Loose Cannon: I Want My $2,000 In Pennies

Posted on by Chief Marketer Staff

Earlier this summer McMurry, a mid-sized marketing agency based in Phoenix, sent out a postcard announcing its pending reopening. As part of its campaign, it offered a bribe to recipients who wrote about the blessed event.

Now that’s a unique marketing strategy: Use a mailing to insult your recipients’ professionalism (the postcard was addressed to “Richard H. Levey, Industry News Columnist”). And compound it by raising a question among professional question-askers that you probably don’t want asked — namely, why does an agency with faith in its work need to bribe reporters to write about it? These were my first thoughts when I received the postcard.

If that was McMurry’s strategy for getting coverage, it didn’t work. The agency reopened last week to neither flourishes nor trumpets. I base this on the apparent lack of published accounts of its ribbon cutting: None popped up in several online news searches.

With the lack of ink the effort generated in mind, here’s the text of McMurry’s postcard. “We’re celebrating the McMurry grand reopening…EARLY… in response to popular demand, by reopening the ‘Write About McMurry’ contest. So, if you’re not certain you crafted a winner during phase one, here’s a shot to do it now.”

As it happened, this was the first communication I received from McMurry, so I wasn’t privy to phase one — if there really was one, and this wasn’t a clumsy attempt to create urgency. Of course, it could have been a bumbling attempt to squeeze a second writeup out of recipients.

The postcard continued: “Write about McMurry’s full-service marketing capabilities; mission statement; value system; selfless talented staff; community service; offices in Phoenix, New York City and Atlanta; or our charitable foundation, Theresa’s Fund.

“Submissions qualify to win $2,000 for your favorite charity or one of five Mayor Phil Gordon park benches. Immortalize your grand-prize-winning thoughts as a permanent part of the McMurry Corporate Headquarters motif. All entries will become part of our 30-year time capsule.

“To stimulate your creative juices, go to www.mcmurry.com. To become a winner, send your e-mail entry to[email protected].

“Go for it as often as you like until July 1, 2006.

“Then mark your calendar for the mother of all bashes when rock legend Rick Springfield assists Phoenix Mayor Phil Gordon to reopen McMurry on Sept. 7, 2006.”

Uh, Rick Springfield? The bubblegum pop artist whose last top ten single charted in 1984? When did he become a rock legend? Way to stay relevant, guys. I guess the Electric Prunes had a scheduling conflict.

Now, McMurry’s isn’t two or three schlubs in a cubicle — this is a mid-sized agency that recently announced hiring its 100th employee.

It is entirely possible that this whole promotion was done tongue-in cheek, but there is nothing in the copy that suggests this. If this was intended to be funny, someone neatly overlooked the part where the jokes were included.
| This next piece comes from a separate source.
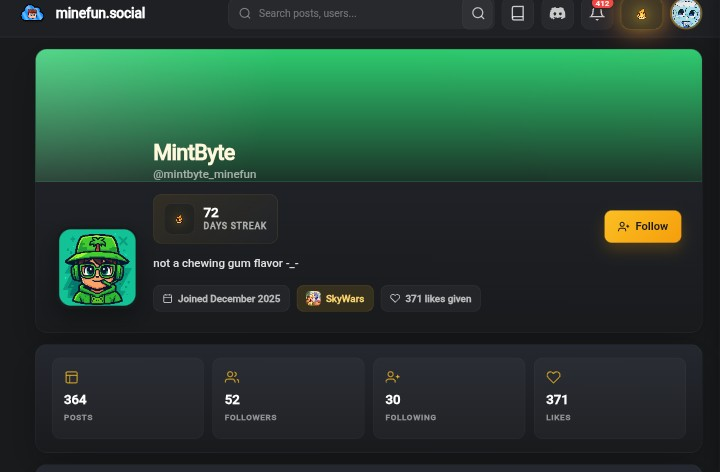
Task: Open the search magnifier button
Action: [x=478, y=14]
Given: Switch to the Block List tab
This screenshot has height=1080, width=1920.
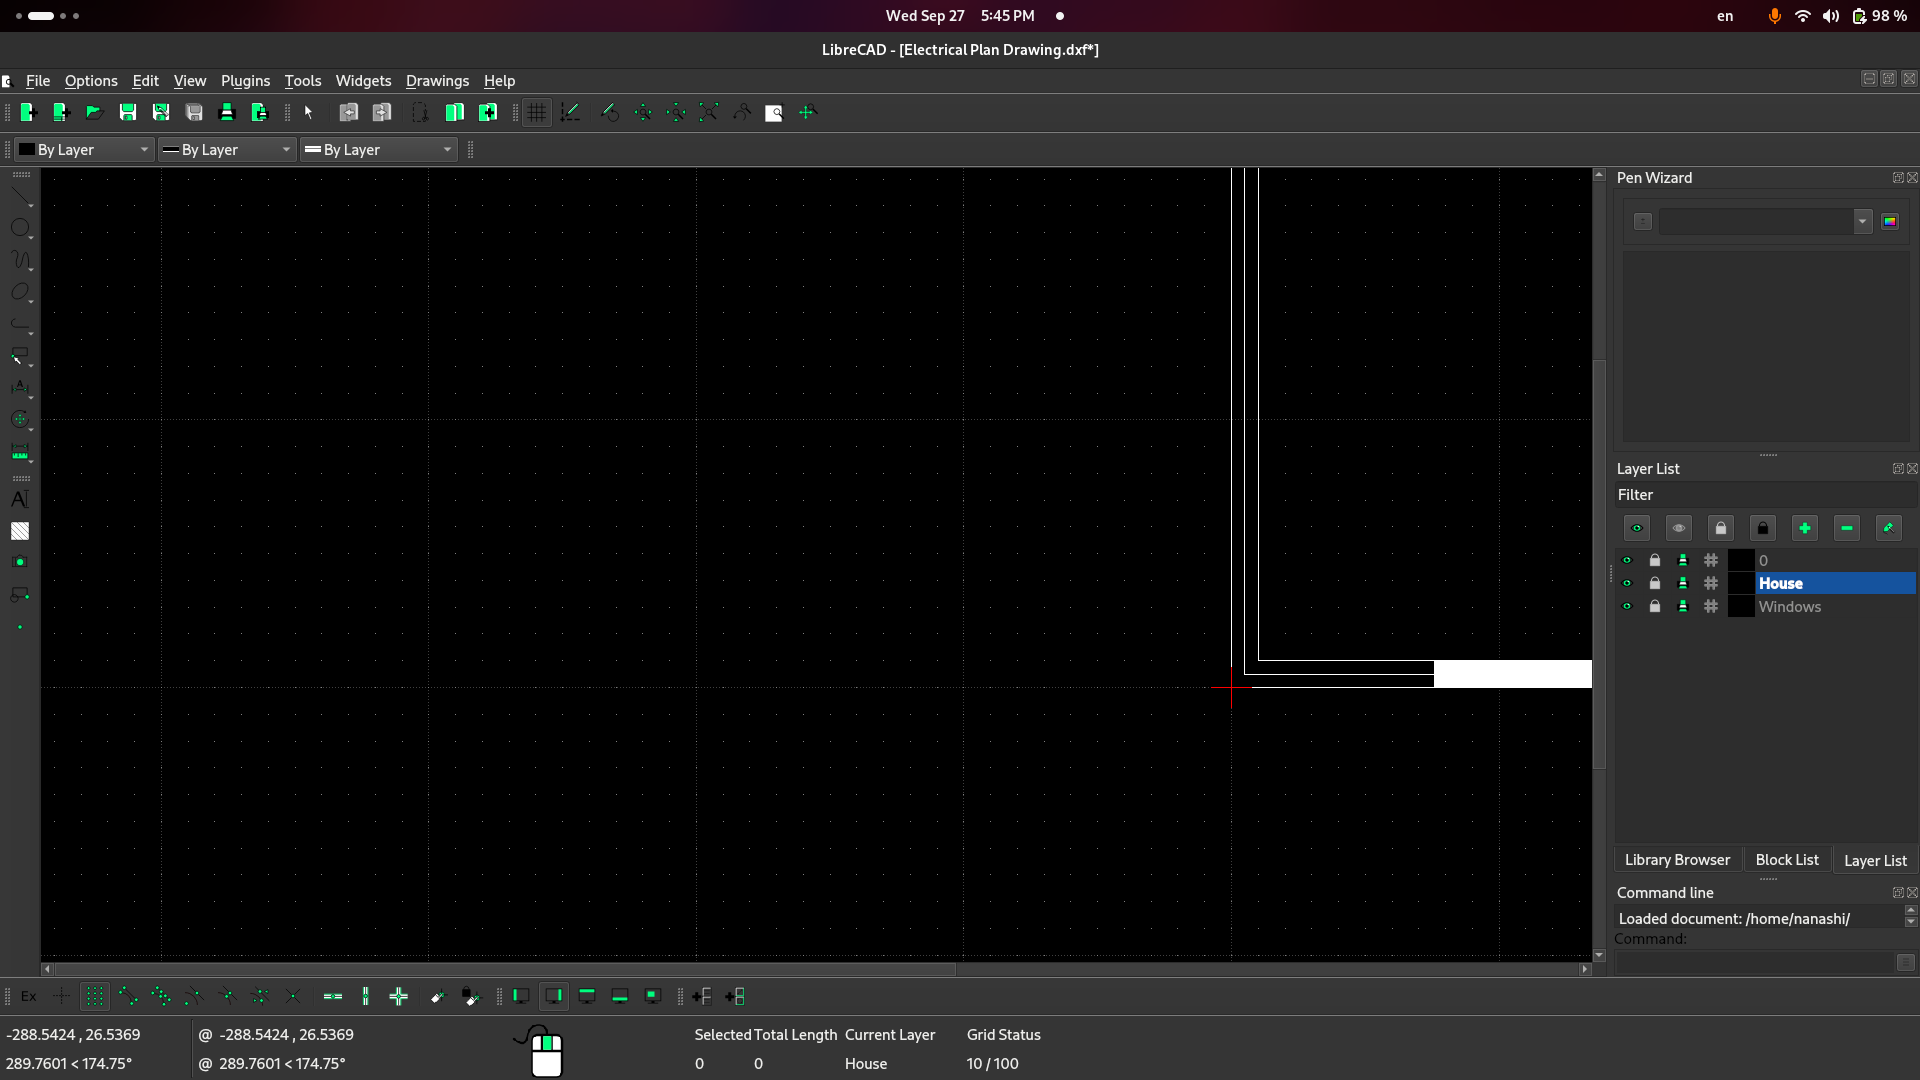Looking at the screenshot, I should coord(1787,859).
Furthermore, if it was intended to be wry, McMurry failed to include a wink or two so readers would have a fighting chance not to take it seriously.

“The mother of all bashes” line might qualify as a joke, but given that the original line referred to the first Iraq/U.S. war, it falls flat. I wonder if any of McMurry’s clients would be pleased to know this is how the agency represents itself — and by extension, them.

In its own way, the line begging recipients to write about Theresa’s Fund is the most distasteful. Theresa’s Fund, which is funded from agency profits, combats child abuse and domestic violence. Good on ya, McMurry: Don’t offer me compensation to write about your good works.

So here’s my literary contest, which is aimed at McMurry’s clients: Send me a writeup describing how it feels to have retained a marketing agency so dubious of its own worth that it has to bribe reporters to write about it. For bonus points, include your evaluation as to whether any reporter worth his or her salt would ever cover McMurry, or any of its clients.

I’ve certainly written the last about ’em I’m ever going to.